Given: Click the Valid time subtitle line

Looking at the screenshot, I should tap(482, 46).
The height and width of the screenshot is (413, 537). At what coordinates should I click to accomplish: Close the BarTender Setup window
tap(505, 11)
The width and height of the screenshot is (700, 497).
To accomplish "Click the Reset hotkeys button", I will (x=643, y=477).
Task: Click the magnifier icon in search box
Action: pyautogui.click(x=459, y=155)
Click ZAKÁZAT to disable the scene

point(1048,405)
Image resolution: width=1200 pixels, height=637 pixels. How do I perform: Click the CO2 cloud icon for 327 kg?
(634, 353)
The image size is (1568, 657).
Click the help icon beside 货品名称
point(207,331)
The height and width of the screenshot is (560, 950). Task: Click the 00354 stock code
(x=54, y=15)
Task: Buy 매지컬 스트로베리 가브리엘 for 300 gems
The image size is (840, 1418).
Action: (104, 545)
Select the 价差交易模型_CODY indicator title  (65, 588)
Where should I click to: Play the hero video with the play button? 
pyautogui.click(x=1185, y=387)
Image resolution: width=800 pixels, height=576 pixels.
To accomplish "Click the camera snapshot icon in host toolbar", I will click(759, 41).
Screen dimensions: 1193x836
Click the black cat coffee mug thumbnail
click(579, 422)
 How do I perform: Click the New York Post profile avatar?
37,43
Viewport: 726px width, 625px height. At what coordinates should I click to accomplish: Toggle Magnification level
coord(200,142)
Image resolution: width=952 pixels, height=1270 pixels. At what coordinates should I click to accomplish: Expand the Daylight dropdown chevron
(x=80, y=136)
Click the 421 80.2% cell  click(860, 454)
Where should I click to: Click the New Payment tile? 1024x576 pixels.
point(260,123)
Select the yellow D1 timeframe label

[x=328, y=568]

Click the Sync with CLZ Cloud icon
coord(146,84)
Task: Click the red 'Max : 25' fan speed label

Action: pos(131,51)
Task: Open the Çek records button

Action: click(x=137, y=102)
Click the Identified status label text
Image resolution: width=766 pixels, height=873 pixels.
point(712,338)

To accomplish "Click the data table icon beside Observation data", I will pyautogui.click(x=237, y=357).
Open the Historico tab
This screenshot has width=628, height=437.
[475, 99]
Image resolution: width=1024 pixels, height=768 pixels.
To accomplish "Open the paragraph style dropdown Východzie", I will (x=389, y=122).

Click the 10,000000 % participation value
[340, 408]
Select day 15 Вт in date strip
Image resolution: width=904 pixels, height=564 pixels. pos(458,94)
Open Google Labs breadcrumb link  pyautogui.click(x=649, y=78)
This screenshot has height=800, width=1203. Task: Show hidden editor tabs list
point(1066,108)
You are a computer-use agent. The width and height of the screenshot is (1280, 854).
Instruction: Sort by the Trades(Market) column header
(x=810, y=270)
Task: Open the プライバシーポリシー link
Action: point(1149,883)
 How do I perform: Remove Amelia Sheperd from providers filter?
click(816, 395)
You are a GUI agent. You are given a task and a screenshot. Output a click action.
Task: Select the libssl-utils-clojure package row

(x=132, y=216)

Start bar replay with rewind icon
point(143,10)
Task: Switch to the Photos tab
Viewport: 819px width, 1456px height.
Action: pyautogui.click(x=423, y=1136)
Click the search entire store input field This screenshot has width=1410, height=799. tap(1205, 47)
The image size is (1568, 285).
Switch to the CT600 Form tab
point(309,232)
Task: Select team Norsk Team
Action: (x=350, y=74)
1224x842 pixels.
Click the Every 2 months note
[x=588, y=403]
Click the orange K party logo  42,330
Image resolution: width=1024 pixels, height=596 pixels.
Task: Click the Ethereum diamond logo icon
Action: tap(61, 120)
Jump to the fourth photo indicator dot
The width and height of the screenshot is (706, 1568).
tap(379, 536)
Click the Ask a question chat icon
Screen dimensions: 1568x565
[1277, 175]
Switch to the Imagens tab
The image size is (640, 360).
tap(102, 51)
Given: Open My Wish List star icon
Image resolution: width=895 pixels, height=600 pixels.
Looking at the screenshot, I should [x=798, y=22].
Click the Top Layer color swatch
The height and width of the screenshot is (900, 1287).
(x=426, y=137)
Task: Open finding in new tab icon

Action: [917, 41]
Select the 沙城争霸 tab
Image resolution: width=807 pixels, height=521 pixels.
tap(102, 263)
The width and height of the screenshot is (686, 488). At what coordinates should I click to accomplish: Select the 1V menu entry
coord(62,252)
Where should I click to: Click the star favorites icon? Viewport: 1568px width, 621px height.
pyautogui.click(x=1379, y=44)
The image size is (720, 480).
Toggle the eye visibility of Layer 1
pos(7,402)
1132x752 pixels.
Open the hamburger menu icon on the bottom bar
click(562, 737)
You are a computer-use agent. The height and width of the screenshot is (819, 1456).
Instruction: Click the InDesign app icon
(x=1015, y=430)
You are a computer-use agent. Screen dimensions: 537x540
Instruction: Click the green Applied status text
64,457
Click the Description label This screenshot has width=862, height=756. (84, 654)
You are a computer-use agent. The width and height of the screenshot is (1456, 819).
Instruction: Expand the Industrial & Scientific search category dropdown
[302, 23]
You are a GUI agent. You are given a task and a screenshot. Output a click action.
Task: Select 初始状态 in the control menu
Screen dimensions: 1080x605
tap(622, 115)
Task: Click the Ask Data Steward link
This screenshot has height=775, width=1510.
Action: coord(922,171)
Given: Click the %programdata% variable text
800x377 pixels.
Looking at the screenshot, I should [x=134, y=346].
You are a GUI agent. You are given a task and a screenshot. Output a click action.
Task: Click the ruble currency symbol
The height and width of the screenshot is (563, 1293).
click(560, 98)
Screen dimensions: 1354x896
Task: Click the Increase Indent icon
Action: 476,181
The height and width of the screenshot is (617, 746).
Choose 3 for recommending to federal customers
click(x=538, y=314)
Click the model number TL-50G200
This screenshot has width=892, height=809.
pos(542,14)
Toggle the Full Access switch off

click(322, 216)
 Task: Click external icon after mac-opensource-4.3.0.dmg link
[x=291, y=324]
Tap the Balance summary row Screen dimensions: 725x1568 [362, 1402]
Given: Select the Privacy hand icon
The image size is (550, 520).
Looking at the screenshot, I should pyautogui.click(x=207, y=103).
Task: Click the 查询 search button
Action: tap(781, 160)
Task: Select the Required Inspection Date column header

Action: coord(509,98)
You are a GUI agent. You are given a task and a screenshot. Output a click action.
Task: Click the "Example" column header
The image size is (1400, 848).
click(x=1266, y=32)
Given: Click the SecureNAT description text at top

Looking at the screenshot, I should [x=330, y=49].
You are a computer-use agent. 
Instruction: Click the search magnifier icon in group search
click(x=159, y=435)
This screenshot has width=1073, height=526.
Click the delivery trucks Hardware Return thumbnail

--- --- ---

WHAT THIS TASK INVOLVES.
With the line that has "Task: Buy 매지컬 스트로베리 가브리엘 for 300 gems" as the first and the line that has "Image resolution: width=800" as the last, repeat exactly that run of lines above and no more.

OUTPUT FOR THIS TASK.
Task: Buy 매지컬 스트로베리 가브리엘 for 300 gems
The image size is (840, 1418).
Action: (104, 545)
Select the 价差交易模型_CODY indicator title  (65, 588)
Where should I click to: Play the hero video with the play button? 
pyautogui.click(x=1185, y=387)
Image resolution: width=800 pixels, height=576 pixels.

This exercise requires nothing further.